(PRWEB) September 28, 2011
Computers and the internet are integral to daily life and society today. Fear of computers and the internet is a huge threat to older, 50+ Americans. Seniors without basic computer literacy skills are at danger to suffer from isolation and depression.
As an organization dedicated to teaching computer skills to older Americans, this book series will be invaluable in helping your reach your goal to create computer literate and confident senior citizens.
Over 200,000 copies sold!
The Visual Steps books feature:
- Large, easy-to-read type
- Instruction in a friendly, fun and hands-on manner
- Easy to understand, visually-oriented, step-by-step instructions
- Extensive screen shots and illustrations
- Practical information, tips and hints
- Special techniques for do-it-yourself error correcting
- Follow-up exercises to reinforce new skills and build confidence
Geographical distance from family and friends, increased issues with mobility, the complexities of health and finance issues and feeling up-to-date and connected are all issues facing seniors which can be easily and effectively addressed by learning basic computer skills.

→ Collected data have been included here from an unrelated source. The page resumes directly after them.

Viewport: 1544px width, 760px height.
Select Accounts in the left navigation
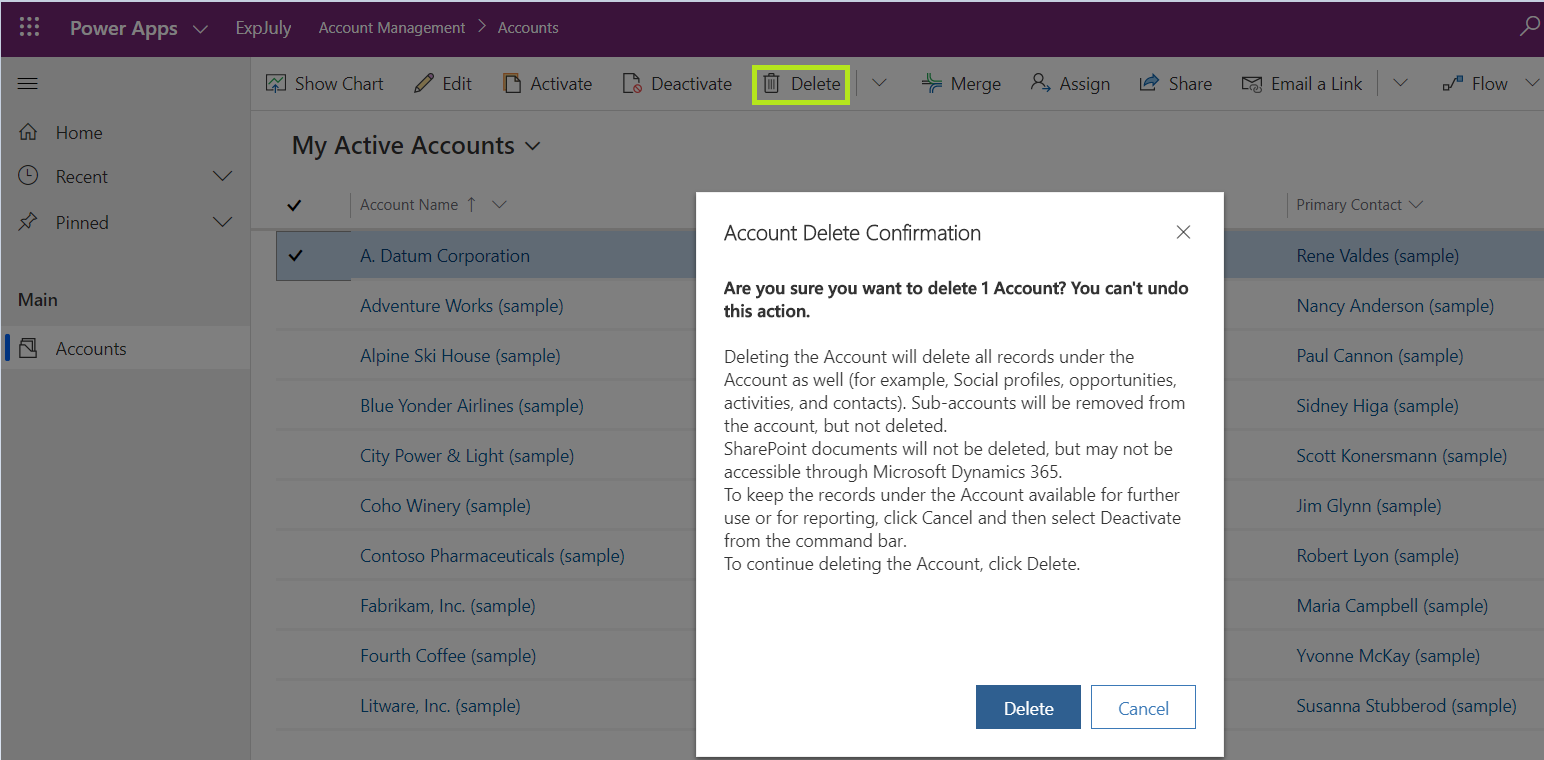[x=90, y=349]
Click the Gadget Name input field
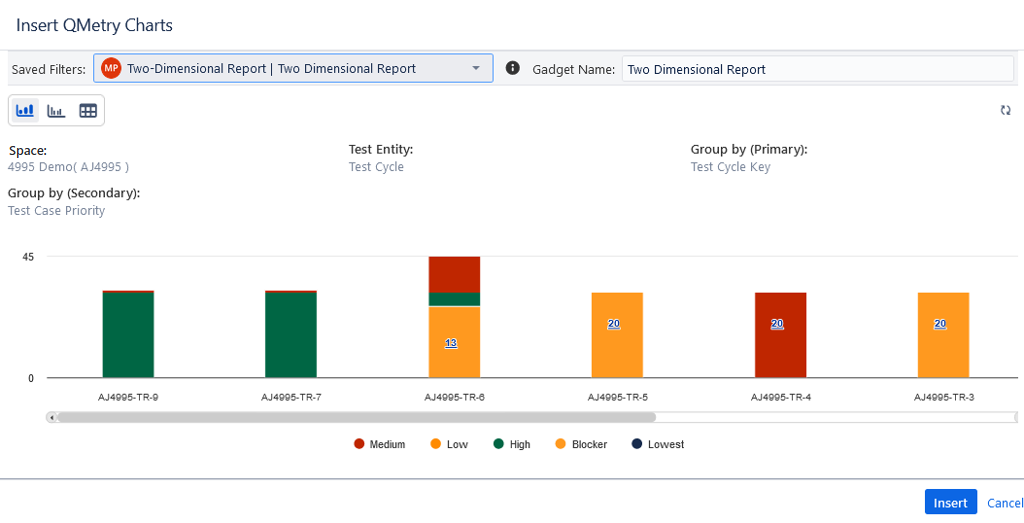Screen dimensions: 1024x523 [x=817, y=69]
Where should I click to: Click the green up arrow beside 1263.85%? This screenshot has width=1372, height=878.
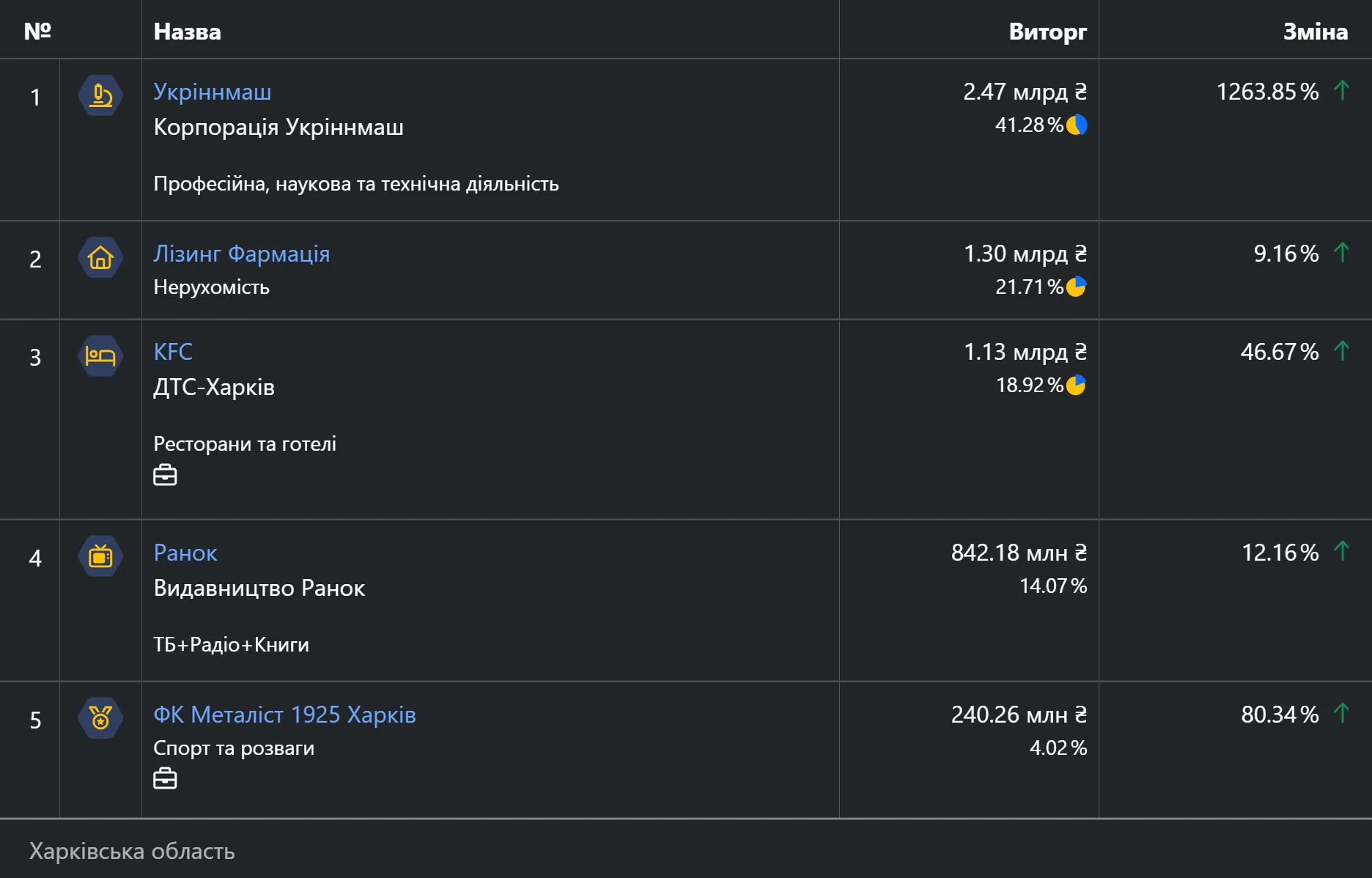1341,91
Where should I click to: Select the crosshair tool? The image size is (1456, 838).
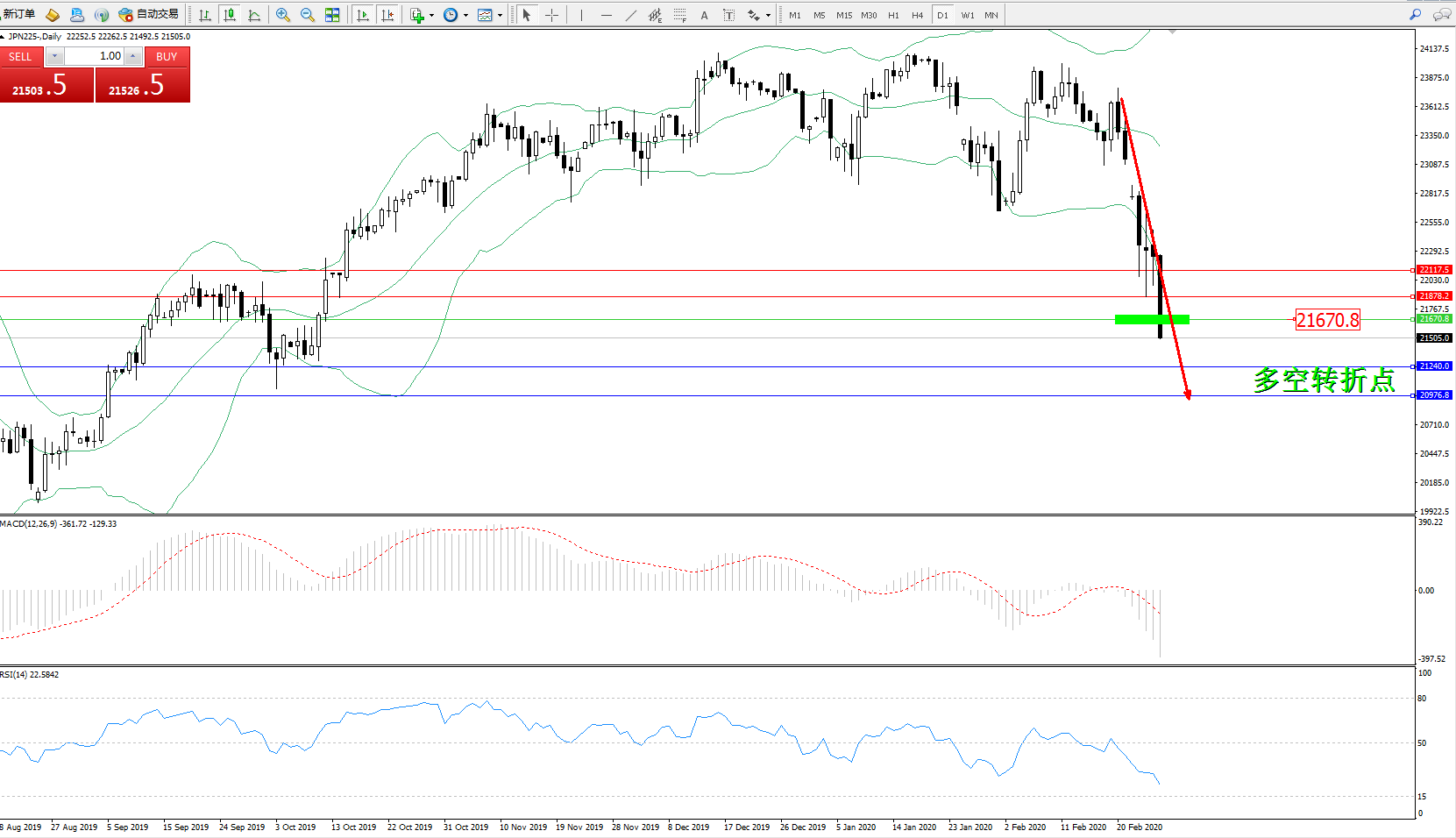(551, 15)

Computer literacy allows seniors to:
- Stay connected with family, especially grandchildren
- Correspond with far flung friends
- Develop social connections
- Use the internet to gain lifesaving health information
- Games and entertainment
- Banking and business transactions
Visual Steps guides are an inexpensive and highly-effective way to help anyone age 50+ gain the confidence and skills they want and need. Used in many senior programs across the country, these books can augment or possibly replace your current teaching materials.
Visual Steps books cover operating systems including Windows 7, Windows 10, XP and Vista, Microsoft Office 2010 and 2007 and there are titles devoted to online applications like Google and photo editing with programs like Picasa. For a complete listing and more information about Visual Steps guides, please visit http://www.visualsteps.com.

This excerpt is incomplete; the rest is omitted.